Patients with congenital SSD are an important subgroup who are at a greater risk of learning problems at school when compared to those with normal hearing [35]. Prevalence rates of congenital SSD are estimated to be in the region of 0.1% [36]. It has been theorized that these patients may not benefit as much from treatment with either BCHI or CROS, because such patients have always relied on a monaural strategy of processing pinna-induced spectral-shape cues. However, research has failed to find significant evidence for this hypothesis, instead discovering that localization ability in patients with SSD is dependent on high-frequency cues [34].

Despite much published literature, evidence for the benefit of BCHI in SSD is inconsistent with most subjective studies showing benefit, while most objective studies do not. A recent review concluded that there was a lack of high level evidence for both BCHI and CROS in SSD [39]. A summary of both subjective and objective results is presented in Table 1.

In the subjective studies, measures such as the abbreviated profile of hearing aid benefit have been widely used. This comprises assessment in a number of domains including: ease of communication, background noise, reverberation, aversion to loud noise, as well as a global score. Studies consistently found significant improvements in ease of communication and in the background noise domains. In contrast, scores tended to be poorer in the assessment of aversion to loud noise [4045]. The single-sided deafness questionnaire is a further commonly used assessment tool which found that the majority of patients use their devices between 4 and 7 h a day and that there was a perceived benefit in QOL and in hearing (particularly, in quiet) [40, 43, 44].

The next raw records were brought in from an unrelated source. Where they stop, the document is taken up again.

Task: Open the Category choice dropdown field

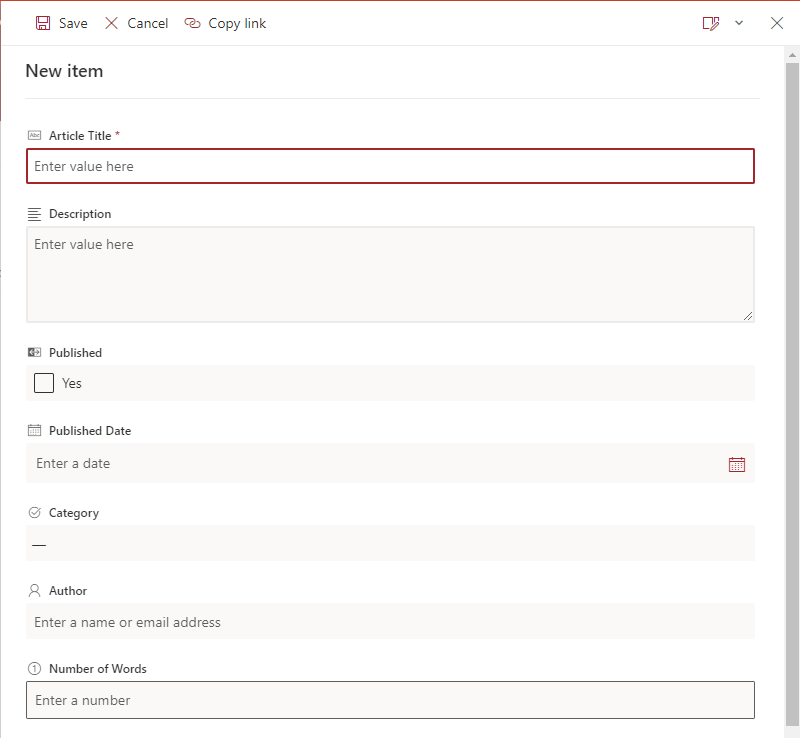Action: click(x=390, y=544)
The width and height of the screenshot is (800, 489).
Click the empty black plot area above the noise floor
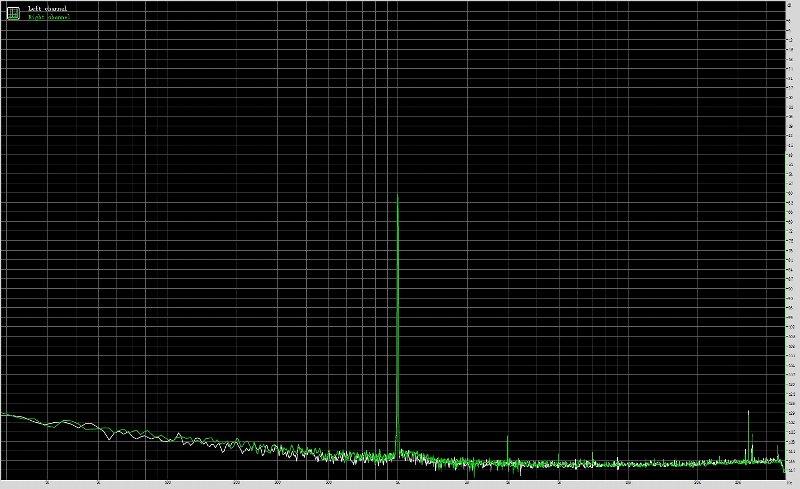pyautogui.click(x=200, y=200)
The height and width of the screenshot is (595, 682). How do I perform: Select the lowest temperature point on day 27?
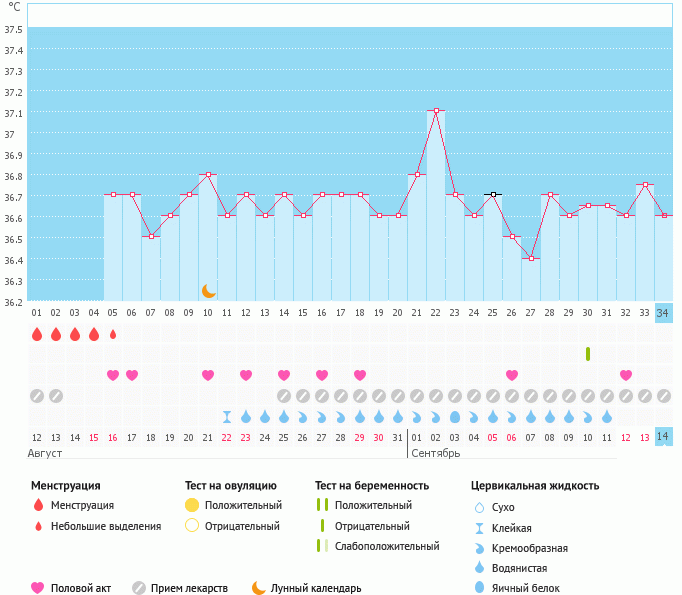pos(531,258)
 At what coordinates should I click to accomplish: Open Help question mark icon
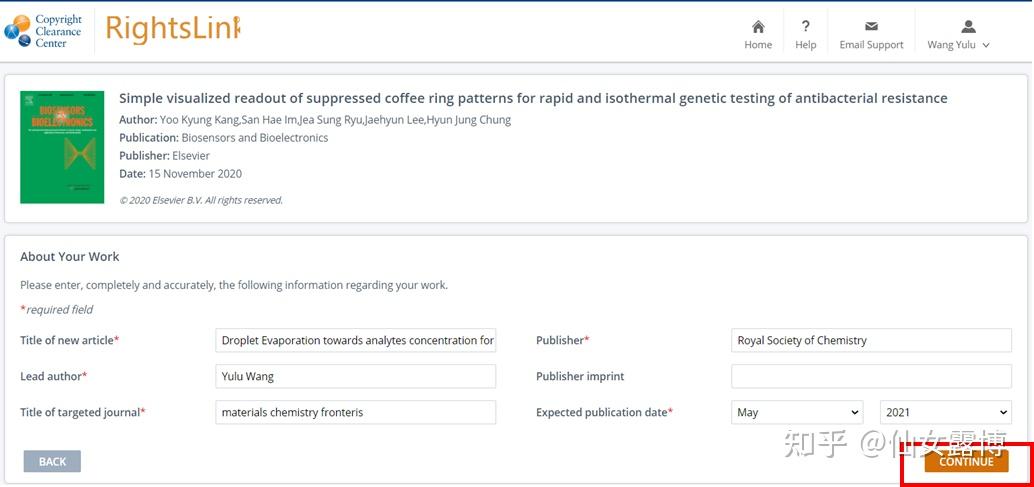[805, 27]
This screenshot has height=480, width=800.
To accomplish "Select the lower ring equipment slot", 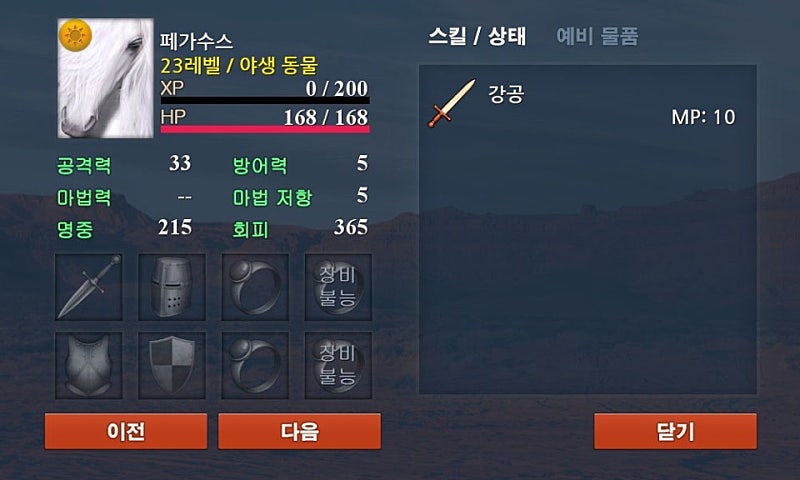I will click(x=255, y=365).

Several objective studies have investigated BCHI via the use of hearing in noise testing, the majority of which have found benefits only when speech is directed to the deaf ear. In this experimental configuration, there is an improvement in thresholds due to compensation of the head shadow effect by BCHI. In the converse condition, however, where speech is directed to the hearing ear and noise to the deaf ear, the hearing threshold worsens due to head shadow being compensated for [4042, 45, 46]. Thus, overall there is no benefit. Lin et al. [45] reported that the increases in the beneficial condition were greater than the decreases in the detrimental condition, but these differences were not significant. One study of twenty-one patients with SSD and contralateral hearing loss did find significant improvements in speech recognition in both quiet and noise. Since the benefit in noise occurred regardless of a spatial separation between speech and noise, this benefit must be related to improvement in the stimulus audibility, and so might not be sustained if the stimulus were presented at a higher sound level.

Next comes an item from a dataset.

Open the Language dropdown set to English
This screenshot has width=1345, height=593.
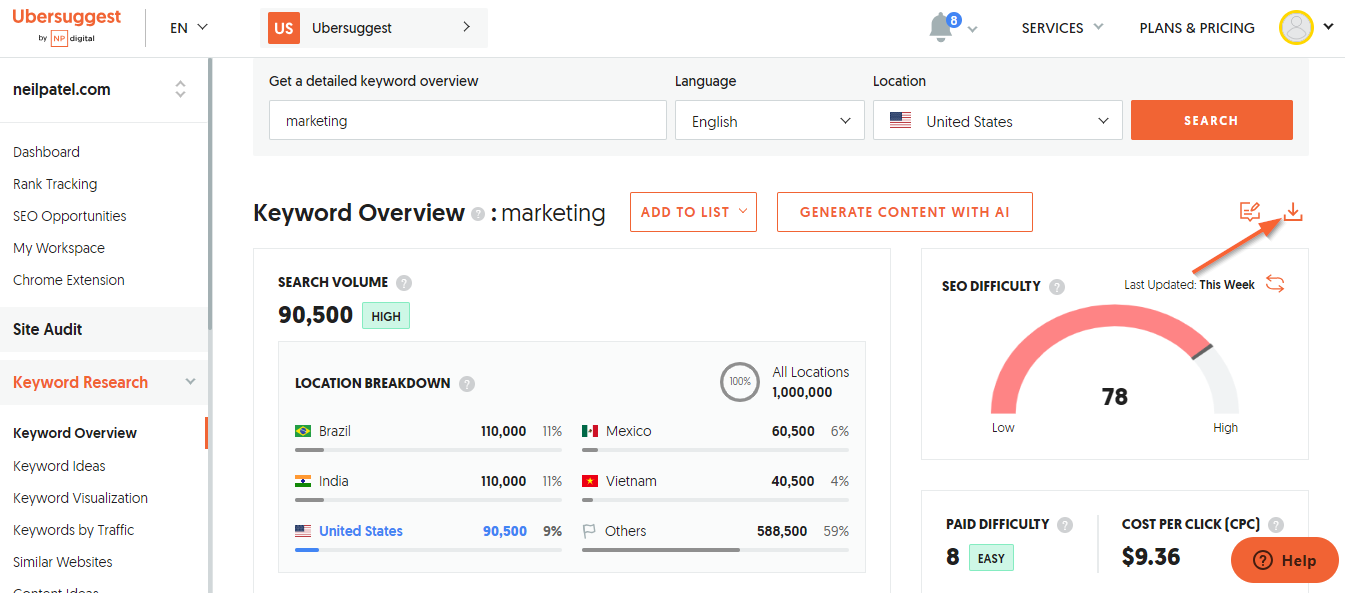tap(769, 121)
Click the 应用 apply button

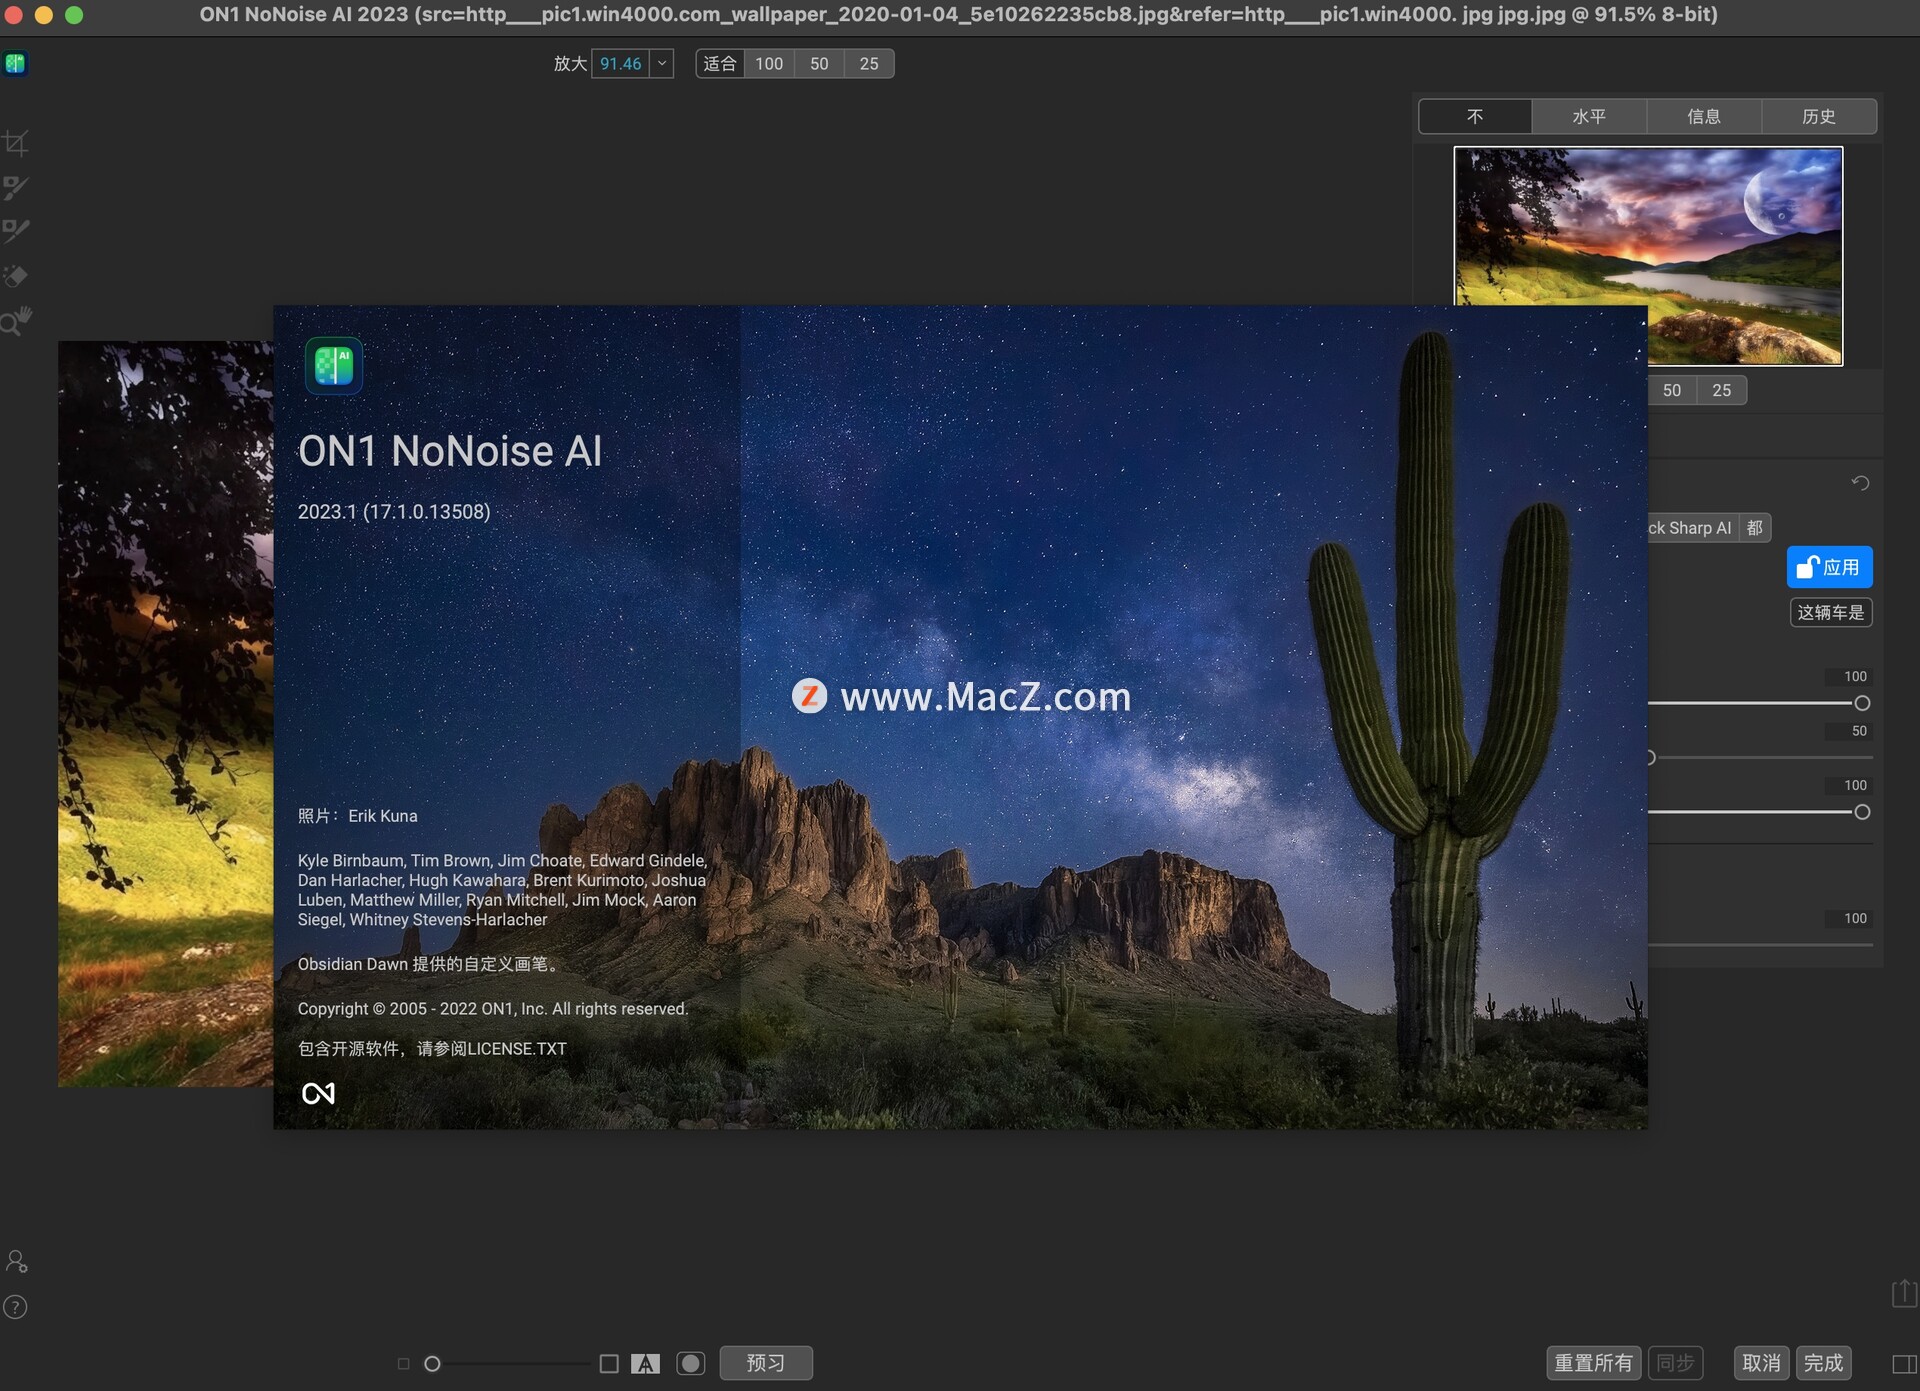click(1829, 568)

Table 1. Summary of study findings investing the use of BCHI for SSD treatment


Future devices may be able to improve hearing in noise testing in BCHI users via communication with an additional microphone on the normal hearing side. Scene classification technology, currently used to benefit cochlear implant users [47], could then adaptively turn the BCHI on and off depending on how favorable the signal-to-noise ratio is on the deaf side.